As the Taliban resumes public executions of women, human rights groups condemn the damning international silence.
In a chilling, yet sadly, unsurprising move, the Taliban has announced its intention to resume the barbaric practice of publicly stoning women to death for adultery in Afghanistan. Some human rights groups say the significant regression in women’s rights has been enabled by the international community’s failure to hold the Taliban accountable.
Taliban Supreme Leader, Hibatullah Akhundzada, recently made the announcement via an audio broadcast on a Taliban-controlled radio station. In his address, Akhundzada declared they would be enforcing their interpretation of Sharia law, which includes the reintroduction of publicly stoning women to death for adultery.
In the audio broadcast, Akhundzada said: “We will flog the women… we will stone them to death in public [for adultery]. You may call it a violation of women’s rights when we publicly stone or flog them for committing adultery because they conflict with your democratic principles. [But] I represent Allah, and you represent Satan.”

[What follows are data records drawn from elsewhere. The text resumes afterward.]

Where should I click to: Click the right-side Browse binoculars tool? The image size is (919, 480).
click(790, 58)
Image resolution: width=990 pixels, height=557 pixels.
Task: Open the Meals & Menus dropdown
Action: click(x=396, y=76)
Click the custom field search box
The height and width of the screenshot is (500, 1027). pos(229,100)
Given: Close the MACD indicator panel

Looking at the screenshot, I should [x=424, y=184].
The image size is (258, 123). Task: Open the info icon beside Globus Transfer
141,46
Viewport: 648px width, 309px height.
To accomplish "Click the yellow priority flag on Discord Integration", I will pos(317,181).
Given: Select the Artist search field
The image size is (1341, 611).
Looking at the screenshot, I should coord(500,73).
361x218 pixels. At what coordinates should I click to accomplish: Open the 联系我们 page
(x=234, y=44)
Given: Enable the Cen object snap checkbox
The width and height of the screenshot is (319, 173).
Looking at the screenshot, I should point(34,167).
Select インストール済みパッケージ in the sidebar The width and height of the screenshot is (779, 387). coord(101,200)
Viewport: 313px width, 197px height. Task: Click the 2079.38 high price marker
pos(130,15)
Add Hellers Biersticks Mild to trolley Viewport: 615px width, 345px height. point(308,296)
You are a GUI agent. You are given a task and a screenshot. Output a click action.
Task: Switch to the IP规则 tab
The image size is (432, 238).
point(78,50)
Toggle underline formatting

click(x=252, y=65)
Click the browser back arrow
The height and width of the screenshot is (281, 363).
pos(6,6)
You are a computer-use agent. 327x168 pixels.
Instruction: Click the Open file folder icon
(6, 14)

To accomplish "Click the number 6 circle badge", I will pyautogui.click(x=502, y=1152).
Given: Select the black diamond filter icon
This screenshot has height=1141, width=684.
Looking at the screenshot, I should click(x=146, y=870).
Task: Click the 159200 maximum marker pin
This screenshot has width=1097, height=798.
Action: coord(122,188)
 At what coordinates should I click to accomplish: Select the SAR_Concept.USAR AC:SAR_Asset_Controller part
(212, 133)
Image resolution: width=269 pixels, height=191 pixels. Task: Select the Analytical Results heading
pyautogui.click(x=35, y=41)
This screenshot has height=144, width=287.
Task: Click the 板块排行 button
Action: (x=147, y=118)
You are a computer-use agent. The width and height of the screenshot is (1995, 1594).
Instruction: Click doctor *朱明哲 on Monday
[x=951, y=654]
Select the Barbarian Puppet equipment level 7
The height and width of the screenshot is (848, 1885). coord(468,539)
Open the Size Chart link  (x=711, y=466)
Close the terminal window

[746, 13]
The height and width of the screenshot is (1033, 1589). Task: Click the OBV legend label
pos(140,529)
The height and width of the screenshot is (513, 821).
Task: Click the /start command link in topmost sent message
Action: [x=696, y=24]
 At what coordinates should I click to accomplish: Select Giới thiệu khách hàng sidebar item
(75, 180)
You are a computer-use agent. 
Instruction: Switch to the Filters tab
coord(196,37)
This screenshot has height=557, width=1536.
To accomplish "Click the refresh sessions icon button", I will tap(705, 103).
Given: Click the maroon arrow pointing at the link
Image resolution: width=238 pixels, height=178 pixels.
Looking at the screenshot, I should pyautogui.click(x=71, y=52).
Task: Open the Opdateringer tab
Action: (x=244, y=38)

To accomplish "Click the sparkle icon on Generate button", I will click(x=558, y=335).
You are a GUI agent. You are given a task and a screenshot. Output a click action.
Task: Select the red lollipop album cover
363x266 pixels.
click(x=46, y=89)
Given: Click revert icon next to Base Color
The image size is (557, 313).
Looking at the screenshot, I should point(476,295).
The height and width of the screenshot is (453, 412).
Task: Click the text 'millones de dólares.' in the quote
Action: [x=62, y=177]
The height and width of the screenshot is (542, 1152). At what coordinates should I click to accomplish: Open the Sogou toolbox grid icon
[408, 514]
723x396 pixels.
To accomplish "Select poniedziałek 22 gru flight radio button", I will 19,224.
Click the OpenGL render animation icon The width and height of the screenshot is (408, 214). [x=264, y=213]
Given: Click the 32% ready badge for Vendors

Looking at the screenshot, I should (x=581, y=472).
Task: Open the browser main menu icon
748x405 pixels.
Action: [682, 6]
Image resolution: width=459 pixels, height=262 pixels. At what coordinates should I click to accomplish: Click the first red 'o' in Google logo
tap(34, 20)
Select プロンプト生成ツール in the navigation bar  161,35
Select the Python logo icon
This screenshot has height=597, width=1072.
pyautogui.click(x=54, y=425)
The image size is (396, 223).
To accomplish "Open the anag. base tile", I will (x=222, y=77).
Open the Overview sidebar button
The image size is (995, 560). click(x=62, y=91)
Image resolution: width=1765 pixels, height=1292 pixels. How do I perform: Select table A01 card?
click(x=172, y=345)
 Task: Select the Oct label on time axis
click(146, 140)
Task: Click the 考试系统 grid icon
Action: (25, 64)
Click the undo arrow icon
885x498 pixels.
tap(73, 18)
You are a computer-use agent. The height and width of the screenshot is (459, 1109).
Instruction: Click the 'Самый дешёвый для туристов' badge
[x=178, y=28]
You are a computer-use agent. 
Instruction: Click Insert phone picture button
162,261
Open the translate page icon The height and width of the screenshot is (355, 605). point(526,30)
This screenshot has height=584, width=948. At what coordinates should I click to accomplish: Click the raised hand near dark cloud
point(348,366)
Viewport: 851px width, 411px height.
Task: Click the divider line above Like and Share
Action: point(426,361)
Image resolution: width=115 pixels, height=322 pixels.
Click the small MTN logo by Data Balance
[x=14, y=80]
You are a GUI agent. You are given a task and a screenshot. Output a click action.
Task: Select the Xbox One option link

Despite promising a more democratic rule, since seizing power in August 2021, the Taliban has systematically dismantled institutions that provide services to Afghan women. Female lawyers and judges have been banned, girls are not allowed to attend school after turning 11 years old and women are barred from public spaces such as parks, gyms, and bathhouses.
According to Afghan Witness, a research group monitoring human rights in Afghanistan, Taliban-appointed judges have ordered 417 public floggings and executions in the past year, with 57 of them targeting women.
Human rights activists are calling out the international community’s silence on the Taliban’s atrocities since they took control in 2021, asking it now to step up and start to fight back for the rights of Afghan women who continue to suffer under the Taliban’s oppressive regime.